Intelligent Job Scheduling for Next Generation HPC Systems
TimeWednesday, 17 November 20218:30am - 5pm CST
LocationSecond Floor Atrium
DescriptionBoth high performance computing (HPC) infrastructures and applications are undergoing significant changes. The emerging HPC applications are not only compute-intensive, but also data- and memory-intensive. To meet the diverse workload demands, new hardware components, such as GPU and burst buffer, are incorporated into the next generation systems.
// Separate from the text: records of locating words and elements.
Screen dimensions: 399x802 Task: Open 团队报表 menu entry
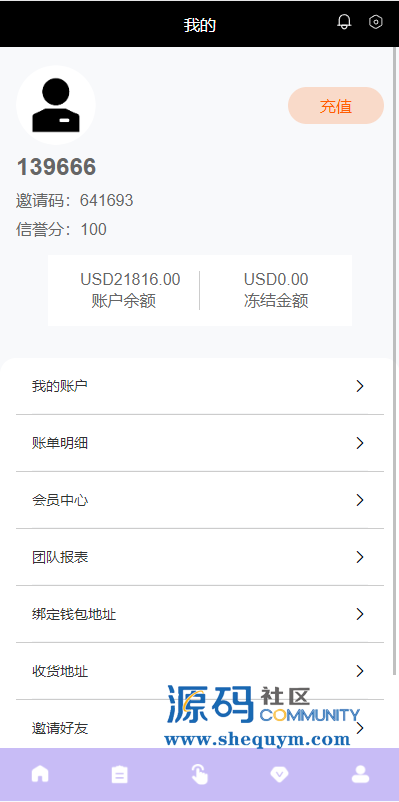pyautogui.click(x=200, y=557)
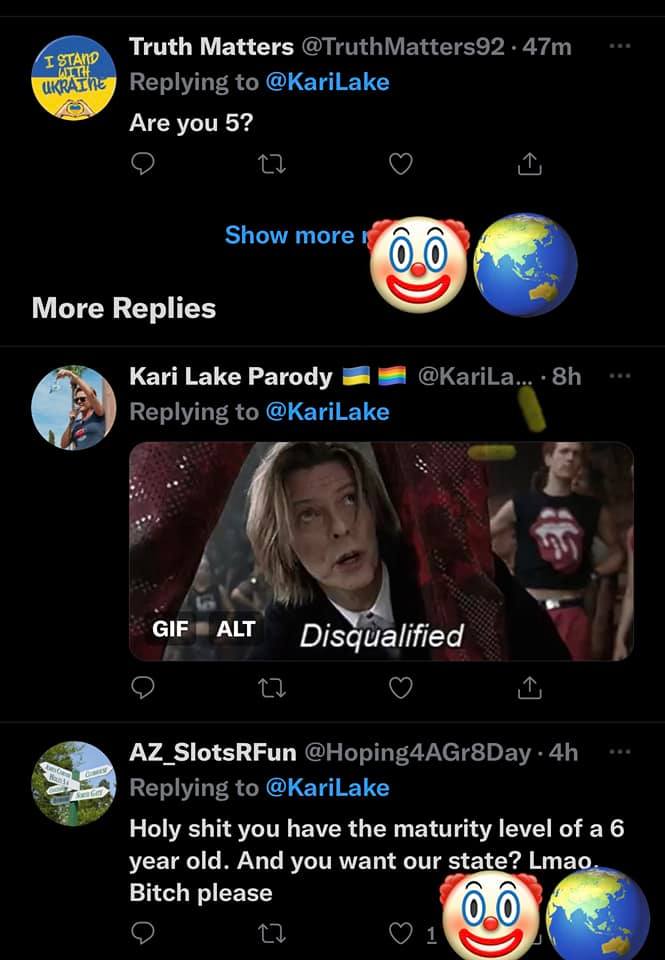
Task: Reply to Truth Matters' tweet
Action: (x=144, y=165)
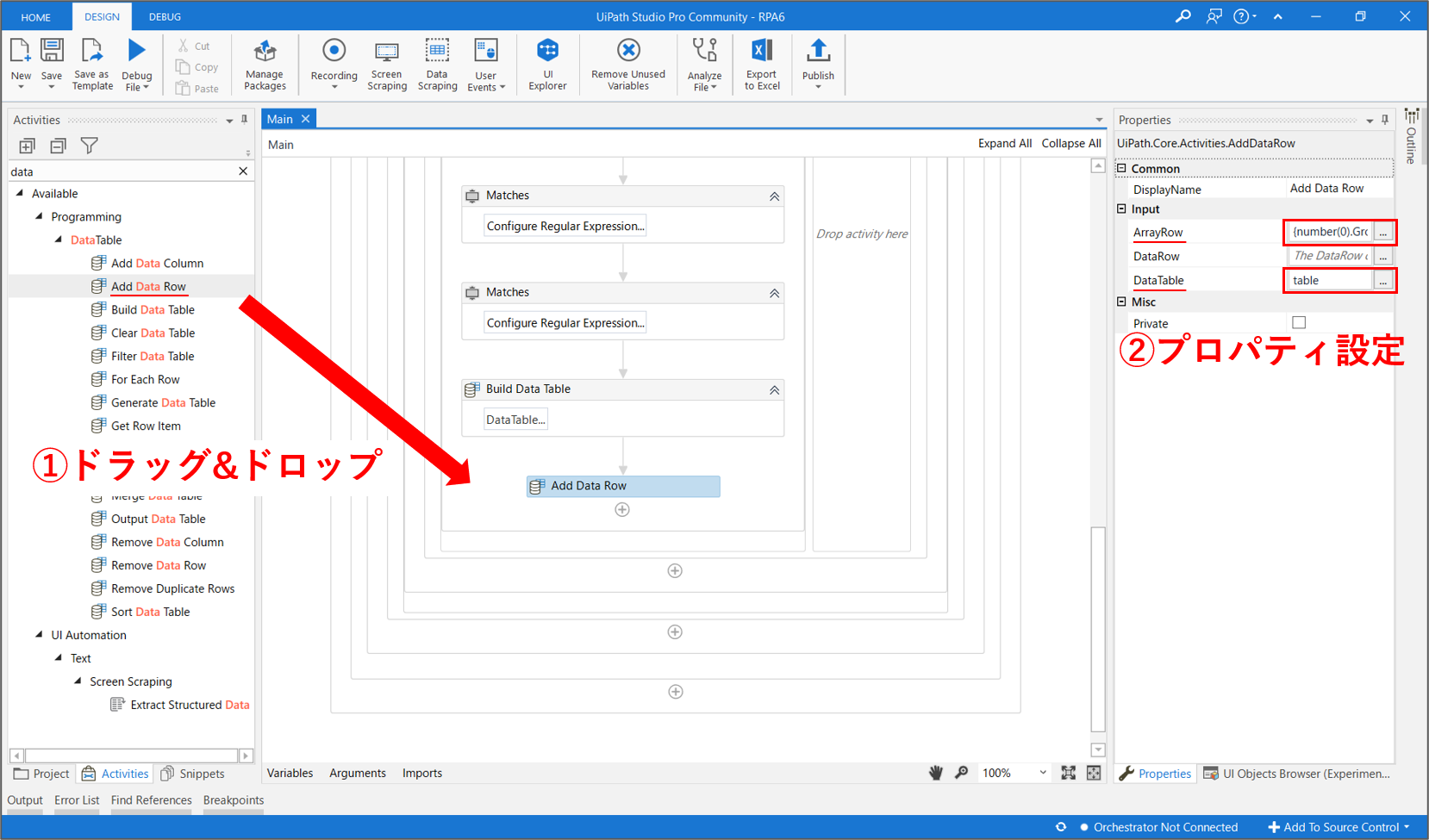Start Recording from the ribbon
Screen dimensions: 1429x840
pyautogui.click(x=334, y=51)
However, existing HPC job schedulers typically leverage simple heuristics to schedule jobs. The rapid development in system infrastructure and diverse workloads pose serious challenges to the traditional heuristic approaches. We propose an intelligent HPC job scheduling framework to address these emerging challenges. Our research takes advantage of advanced machine learning and optimization techniques to extract useful workload- and system-specific information and to further guide the framework to make informative scheduling decisions under various system configuration and diverse workloads. Our framework consists of three main components. The first component is job runtime adjuster, which leverages a machine learning model to improve the accuracy of user-provided job runtime estimates. The second component enhances multi-resource scheduling by exploring multi-objective genetic algorithm. The third component enables the scheduler to automatically learn efficient scheduling policies via reinforcement learning. Our proposed design demonstrates significant performance improvements over the state-of-the-art schedulers under various resources and applications settings.